START RECORDS TO PROCESS
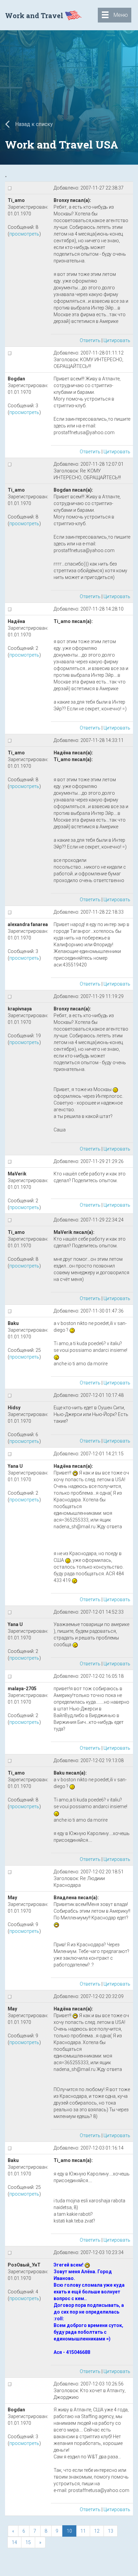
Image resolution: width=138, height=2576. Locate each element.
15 (28, 2542)
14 (14, 2542)
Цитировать (117, 340)
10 (69, 2531)
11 (83, 2531)
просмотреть (24, 234)
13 (110, 2531)
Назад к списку (33, 124)
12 (96, 2531)
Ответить (90, 340)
END RECORDS TO PROCESS
**GOAL OF THE EXERCISE:** Would you please give the material above again, unchanged but without pictures?

**RESULT OF THIS TASK:**
Image resolution: width=138, height=2576. Locate each element.
15 (28, 2542)
14 (14, 2542)
Цитировать (117, 340)
10 (69, 2531)
11 (83, 2531)
просмотреть (24, 234)
13 (110, 2531)
Назад к списку (33, 124)
12 (96, 2531)
Ответить (90, 340)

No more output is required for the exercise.